Review – Moon Over Soho by Ben Aaronovitch

Hi,

Right after finishing Rivers of London, I had to continue with book number two in Ben Aaronovitch‘ Peter Grant series, Moon Over Soho. And here is what I think about it.

Moon Over Soho
Image provided by Orion Publishing Group¹
Synopsis quoted from Orion Publishing Group¹:

I was my dad’s vinyl-wallah: I changed his records while he lounged around drinking tea, and that’s how I know my Argo from my Tempo. And it’s why, when Dr Walid called me to the morgue to listen to a corpse, I recognised the tune it was playing. Something violently supernatural had happened to the victim, strong enough to leave its imprint like a wax cylinder recording. Cyrus Wilkinson, part-time jazz saxophonist and full-time accountant, had apparently dropped dead of a heart attack just after finishing a gig in a Soho jazz club. He wasn’t the first.

No one was going to let me exhume corpses to see if they were playing my tune, so it was back to old-fashioned legwork, starting in Soho, the heart of the scene. I didn’t trust the lovely Simone, Cyrus’ ex-lover, professional jazz kitten and as inviting as a Rubens’ portrait, but I needed her help: there were monsters stalking Soho, creatures feeding off that special gift that separates the great musician from someone who can raise a decent tune. What they take is beauty.
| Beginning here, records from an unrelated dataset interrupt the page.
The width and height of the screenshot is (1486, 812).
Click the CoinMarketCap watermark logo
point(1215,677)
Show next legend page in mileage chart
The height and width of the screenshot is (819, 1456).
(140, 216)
What they leave behind is sickness, failure and broken lives.

And as I hunted them, my investigation got tangled up in another story: a brilliant trumpet player, Richard ‘Lord’ Grant – my father – who managed to destroy his own career, twice. That’s the thing about policing: most of the time you’re doing it to maintain public order. Occasionally you’re doing it for justice. And maybe once in a career, you’re doing it for revenge.

My Thoughts:

In Moon Over Soho, we’re back in present-day London and author Ben Aaronovitch still helps us to create vivid images of the book’s setting in our minds. However, the history and architecture that impressed me in Rivers of London now fade into the background.

My favorite character shares this fate. In Moon Over Soho, Inspector Nightingale is a secondary character like many others in the book. Most of the time, he stands on the sidelines and doesn’t even watch what’s going on around the main character Peter Grant, who slowly turns into a testosterone-driven guy, unable to think clearly.

The plot of Moon Over Soho is quite engaging with an unhurried pace. The book picks up right where Rivers of London left off and it doesn’t flood you with information that you already have if you’ve read Rivers. If you aren’t that big a fan of Inspector Nightingale and historical facts, I’m sure this book will please you. For me, these two are important elements that make the series worthwhile. Moon Over Soho is a solid read, but cannot live up to Rivers of London.